A quattro anni da I segnalati (Fazi) e a uno dalla ristampa della raccolta di racconti Io odio John Updike (sempre per Fazi, nel 2006, e riproposta nel 2016 da minimum fax), Giordano Tedoldi torna in libreria con un romanzo complesso e ambizioso: Tabù (tunuè, pp. 361, euro 14,90).

SULLA SOGLIA, già il titolo – come il capitolo iniziale – ci prepara alla temperatura emotiva del libro, agitato, più che da una torsione filosofica, da un vero e proprio rovello antropologico; l’attacco è diretto, le intenzioni di Piero Origo – uno dei protagonisti, quello intorno cui ruotano tutti gli altri – dichiarate, il primo tabù da infrangere svelato: non desiderare la donna d’altri.

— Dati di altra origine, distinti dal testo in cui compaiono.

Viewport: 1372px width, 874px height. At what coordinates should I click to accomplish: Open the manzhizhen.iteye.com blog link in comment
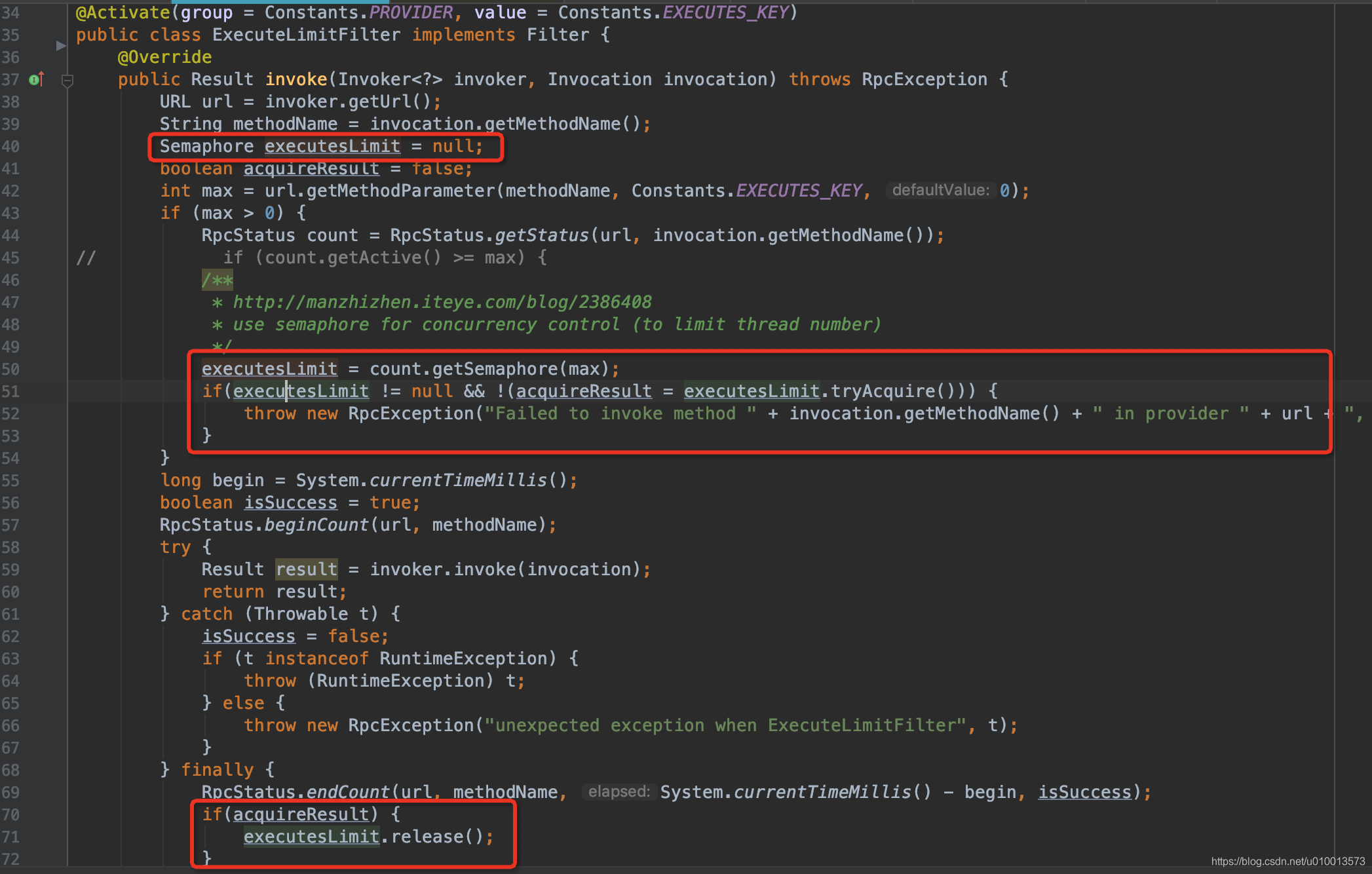(442, 302)
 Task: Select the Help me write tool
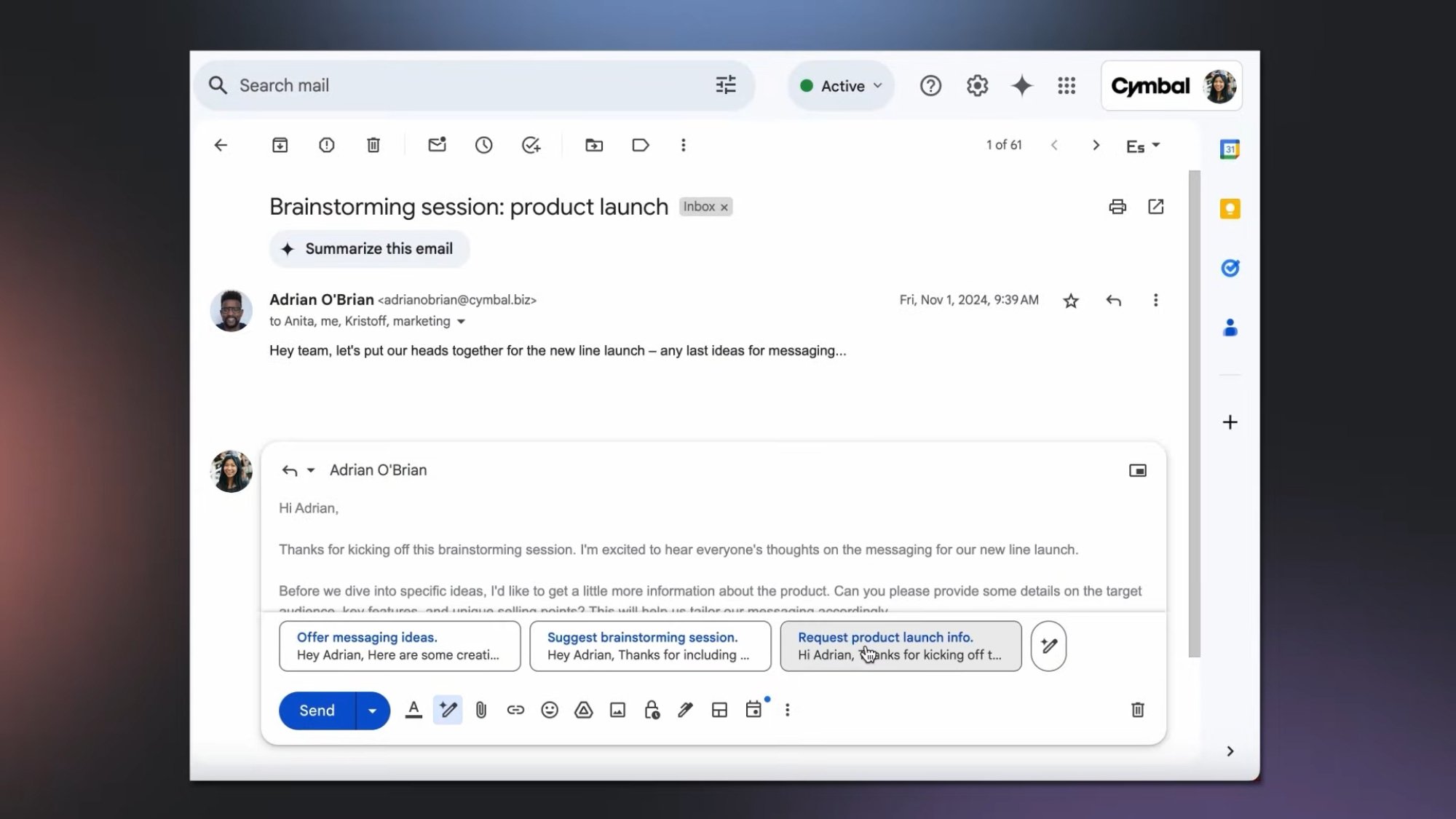click(448, 710)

Perché è proprio questo, infatti, che desidera Piero: lui vuole Emilia, la moglie insicura del suo miglior amico, Domenico, narciso accademico. Pure, non si tratta solo di questo. Non è questo il solo tabù. C’è poi Dolores, detta Dolly, vero e proprio deus ex machina del romanzo, e ci sono Marco e Giuliana a agitare cappe scarlatte davanti agli occhi di Piero. E Antonia e Barbara, Danilo e Eva.

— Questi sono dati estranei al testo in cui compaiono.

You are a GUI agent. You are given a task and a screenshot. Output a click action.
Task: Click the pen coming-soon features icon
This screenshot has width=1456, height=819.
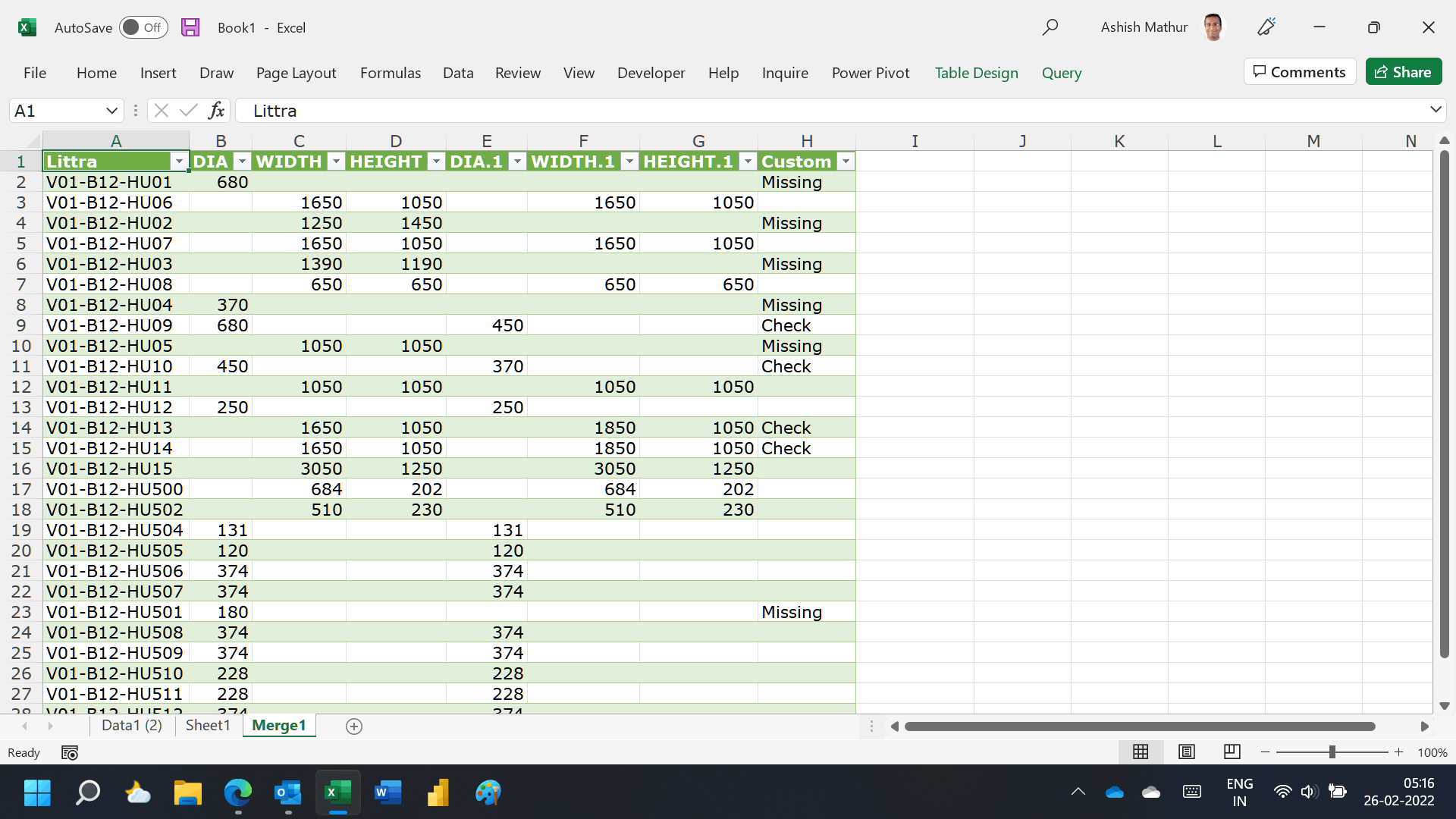tap(1266, 27)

NELLA COMITIVA di persone che frequenta, ama, tollera e disprezza (comitiva che poi diventerà comune), Origo agisce come un virus per scompaginare dinamiche prestabilite e convenzioni condivise; mosso da un’inquietudine radicata e irrisolvibile, sperimenta il grado di sopportazione della tolleranza alzando di continuo l’asticella di resistenza etica dei rapporti umani. E lo fa esponendo prima di tutto se stesso agli effetti potenzialmente distruttivi delle sue azioni, come un martire laico e illuminista: la cerchia di amici, il clan – da sempre osservatorio privilegiato di Tedoldi – si apre a nuovi ingressi, fissa regole, le tradisce, perde pezzi, si sfalda e si ricompone, ma tutto questo non è senza conseguenze: alla geometria dei rapporti – che sono quasi sempre legami di sangue – si sovrappone, quasi ne fosse la cartina di tornasole, la medicina dei corpi.

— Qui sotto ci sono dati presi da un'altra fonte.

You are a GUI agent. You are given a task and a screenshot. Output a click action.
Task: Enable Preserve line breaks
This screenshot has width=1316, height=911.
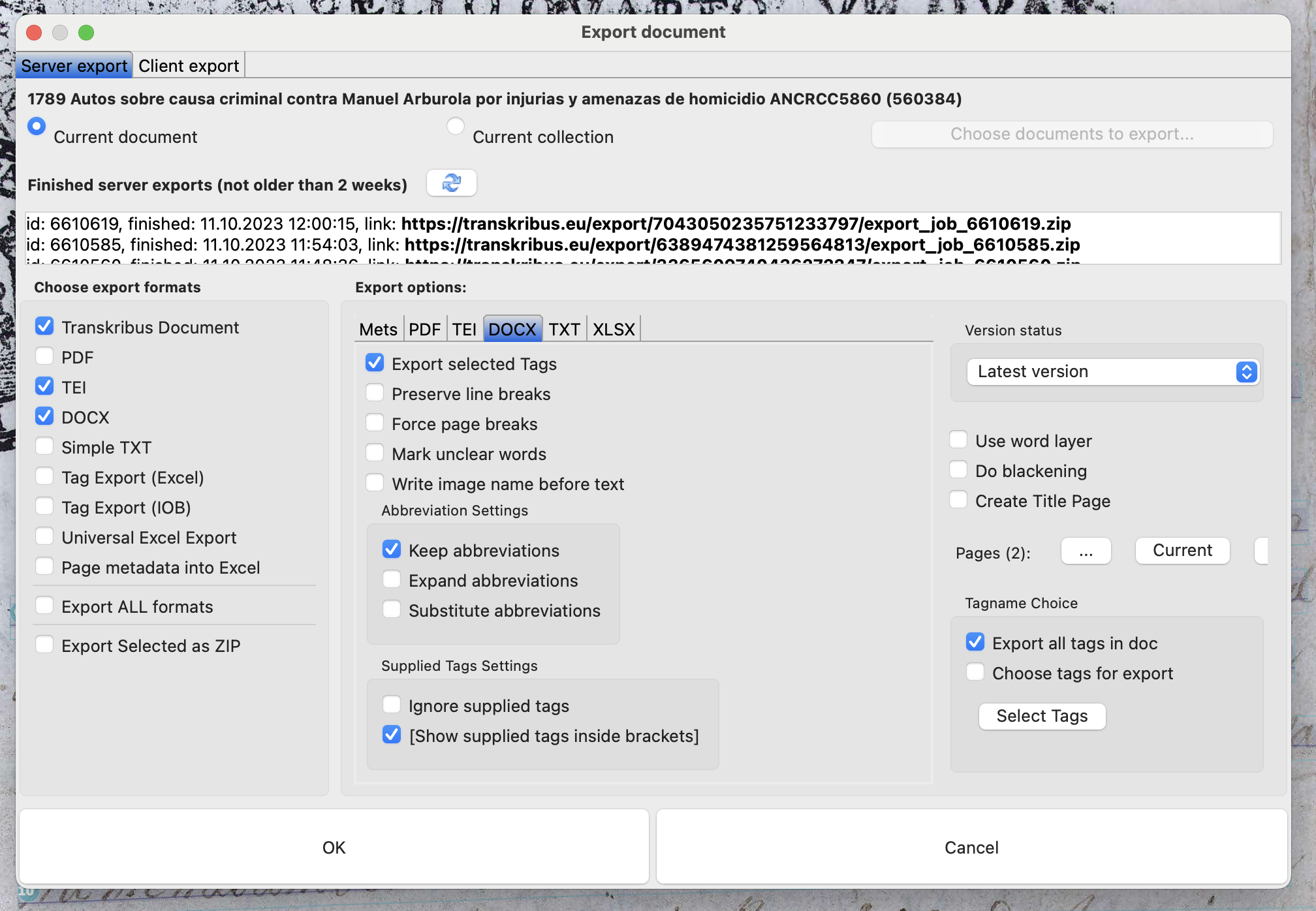(375, 394)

L’AUDACIA, l’ambizione, il coraggio e la spregiudicatezza di Piero – per il quale non esiste pensiero se non in atto – producono scorie di senso e di materia. Nulla sembra basti alla sua sete di conoscenza e nessuno, se non un’anima affine alla sua, la più inaspettata, la più inattesa, dimostra di essere in grado di tenere il suo passo tragico e vitale. Sarà quest’anima, questa persona di cui è impossibile svelare qui l’identità senza corrompere l’effetto sorprendente della struttura romanzesca di Tabù (una struttura che alterna registri, progredisce e regredisce sconvolgendo il tempo lineare del racconto in favore di quello ellittico della narrazione); sarà questo deuteragonista, dicevo, ad accompagnare il progress di Piero verso il suo inevitabile epilogo. E oltre.
Nell’eterno-ritorno della fraîcheur des premières impressions, «ovvero la tentazione della tentazione».